Nguyễn Văn Ga, director of the Kiểng Phước Global GAP Dragon Fruit Co-operative in Gò Công Đông District’s Kiểng Phước Commune, said dragon fruit had been cultivated in recent years and it grew well in the district’s coastal areas.
Farmers earned VNĐ500 – 600 million (US$21,530 – 25,840) per hectare of the fruit annually, he said.
Gò Công Đông farmers had turned nearly 130ha of low-yield rice fields into dragon fruit orchards and export the fruit, he said.
Gò Công often suffers from severe drought and saltwater intrusion in the dry season, affecting rice, vegetable and fruit production.

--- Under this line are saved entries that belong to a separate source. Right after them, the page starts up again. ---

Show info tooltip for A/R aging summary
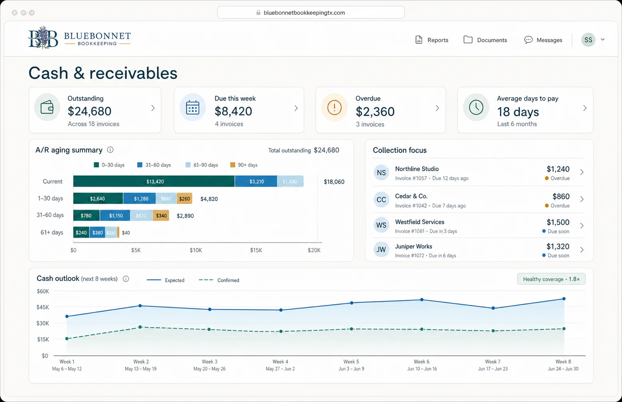Viewport: 622px width, 402px height. click(x=111, y=150)
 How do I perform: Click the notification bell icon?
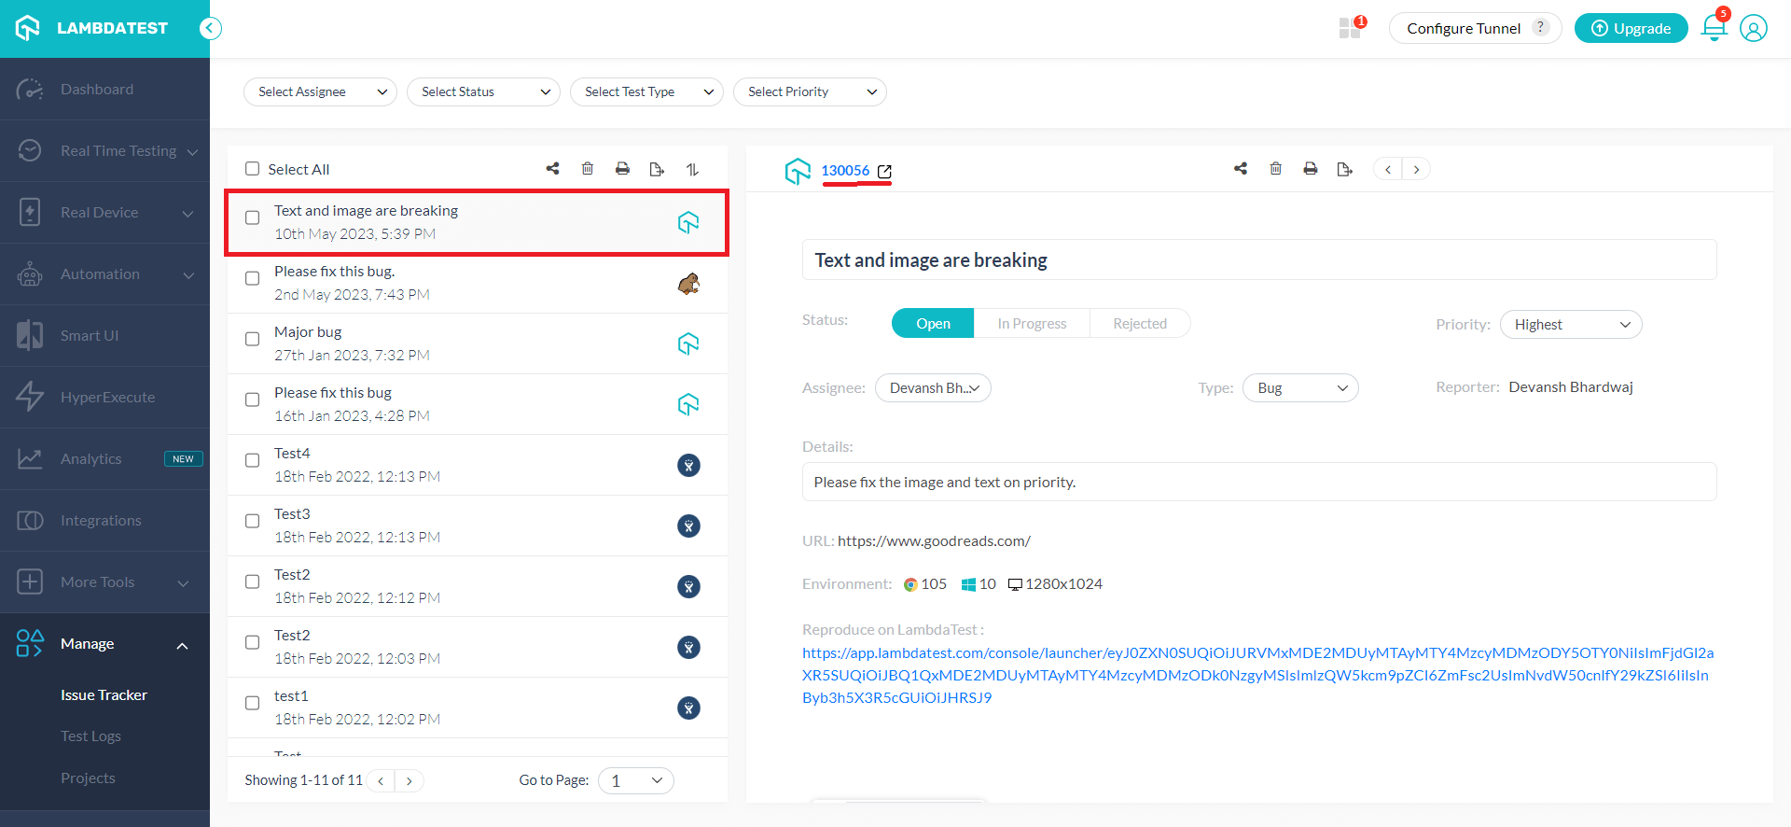[1714, 28]
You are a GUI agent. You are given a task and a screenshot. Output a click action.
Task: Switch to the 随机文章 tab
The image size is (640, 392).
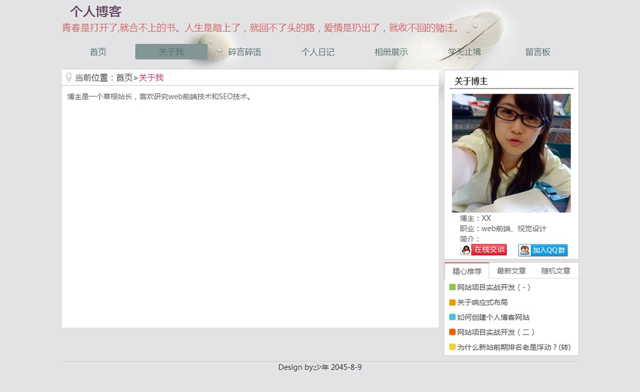[556, 271]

Under the province’s plan to restructure agriculture in the coastal areas of Gò Công from now through 2025, three rice crops will not be grown and, instead, one to two rice crops will be rotated with other crops.
This is aimed at helping Gò Công cope with drought and saltwater, improving farmers’ incomes and developing agriculture sustainably.
Gò Công has around 30,000ha under rice and an annual output of nearly 500,000 tonnes of paddy.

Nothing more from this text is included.